Making Your Kitchen Gluten-Free in Seven Easy Steps
Posted Jan 29 2009 9:12pm
As you make your transition to your new gluten-free lifestyle, one of your first jobs will be to make significant changes in your kitchen. Of course, you can predict the importance of having the right ingredients, but let’s take a step back even further than that.
Prevention of cross-contamination is just as important in your own kitchen as it is in the factories where grains and food products are processed or packaged. Even a small amount of dust or crumbs from gluten-containing food can cause problems for anyone with celiac disease. Consuming as little as 1/8 teaspoon of gluten can actually damage your intestine. That means even just eating the fruit filling out of a wheat flour pie crust, eating a salad that once had croutons on it, or using utensils or appliances that might have traces of a non gluten-free food can be harmful. With that in mind, let’s get specific about your kitchen safety.
Clean Out and Reorganize Your Pantry
Put all the foods that contain gluten into a box, and put all things that are opened or expired into a trash bag. Looking at all the gluten-containing foods you’ve removed, decide which ones are important enough to you that you want to find a gluten-free substitute or make it yourself. Then donate that food you won’t be using or designate separate sections in your pantry and fridge for those non-gluten-free items if you need to maintain a dual household.
Thoroughly clean the surfaces of all cabinets and shelves and any containers you plan to use so that there will be no chance for left-over cross-contamination. Label gluten-free sections or food with colorful tape, stickers or signs that celebrate these safe, healthy, yummy foods.
Replace Your Toaster
Since it’s almost impossible to really clean a toaster to remove every crumb, you might as well buy a new inexpensive one to be safe. If you have gluten eaters sharing the kitchen, designate and label the new one for gluten-free only.

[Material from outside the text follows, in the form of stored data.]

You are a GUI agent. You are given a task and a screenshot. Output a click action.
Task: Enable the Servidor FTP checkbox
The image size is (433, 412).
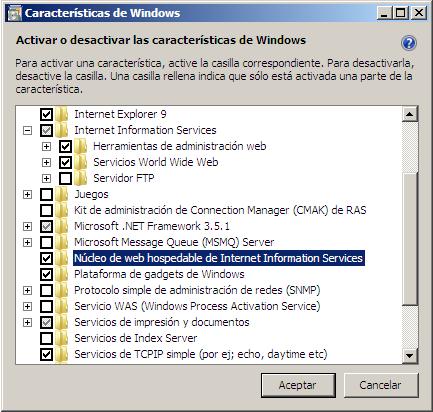65,179
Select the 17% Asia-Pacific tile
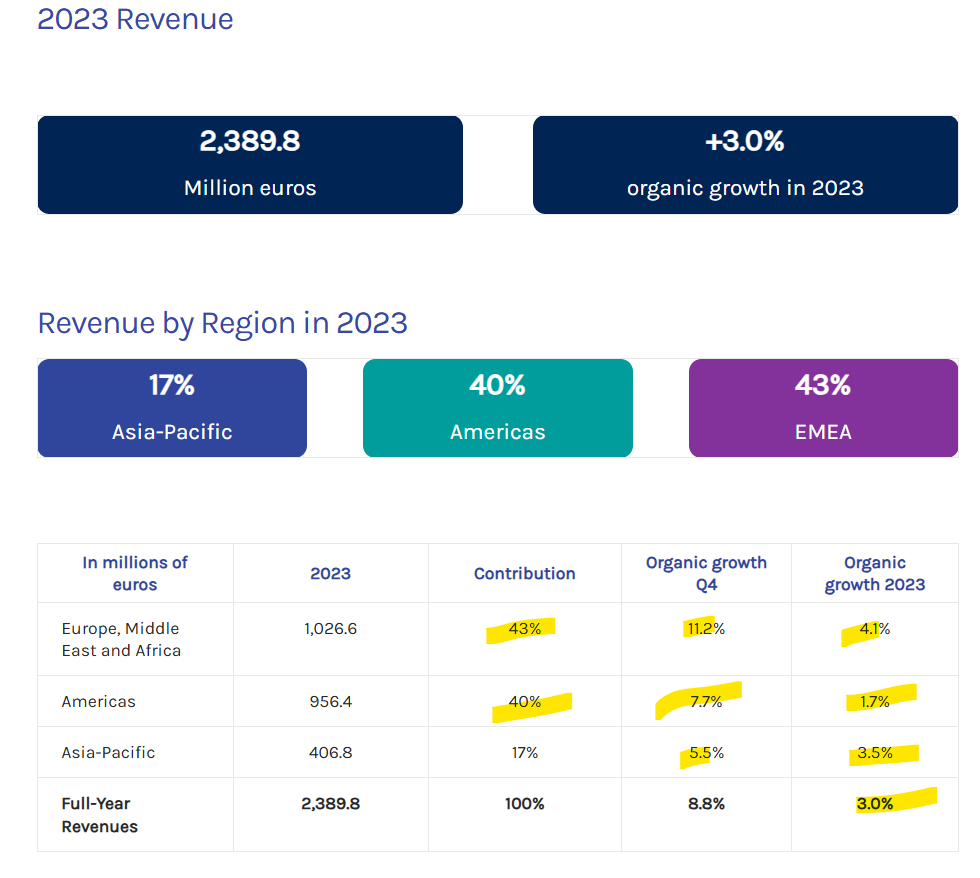Screen dimensions: 980x878 172,408
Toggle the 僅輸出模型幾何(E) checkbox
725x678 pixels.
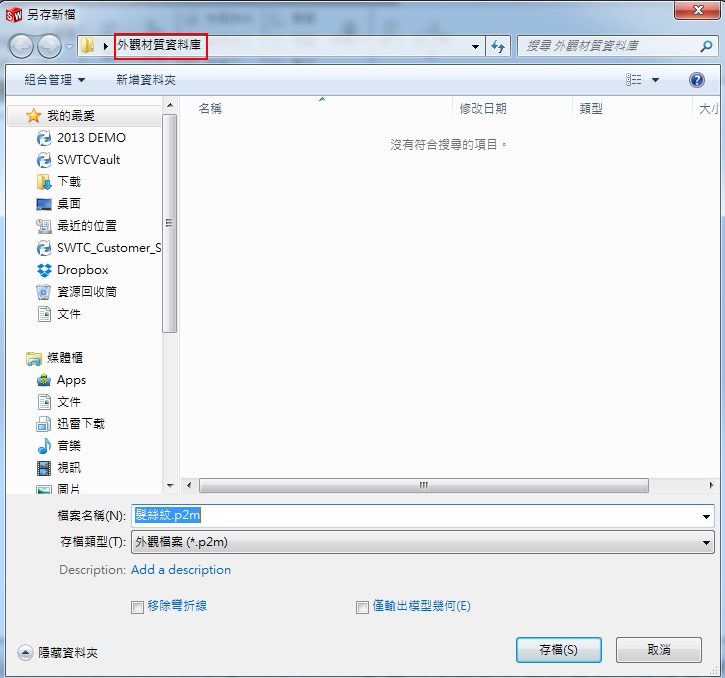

Whenever possible, use condiments from squeeze or pouring bottles. For anything else, make it a rule that there is only one dip into a jar or tub with a utensil. Bread crumbs can easily stick to the knife used to spread peanut butter and get deposited in the jar, for example.
Replace Pans with Worn Surfaces
Buying all new pans may not be feasible, but check for worn surfaces and scratches or dents where food could hide. These probably need to be replaced anyway. If you are dedicating some for use in only gluten-free cooking, you might want to identify them by wrapping brightly colored electrical tape around the handle.
Learn to be an Expert Label Reader
Cleaning out your pantry will give you a great opportunity to practice reading and understanding labels. Watch out for disguised gluten sources like malt flavoring, brown rice syrup, malt vinegar, or any unspecified thickeners, stabilizers, starches or flavorings. Carry lists (free on the internet or in my books) of gluten-free grains and ingredients with gluten in them. Begin to develop lists of your own of names of manufacturers who produce gluten-free products that may be mixed in with conventional foods.
Many companies’ food labels list no gluten-containing ingredients, yet they do not use the term “gluten-free” on their containers. New food labeling laws are phasing in which will help with this, but you must not assume that the product was manufactured in a gluten-free environment unless if specifies. You may need to investigate further by calling or writing to the company to make sure the product fits into your dietary restrictions.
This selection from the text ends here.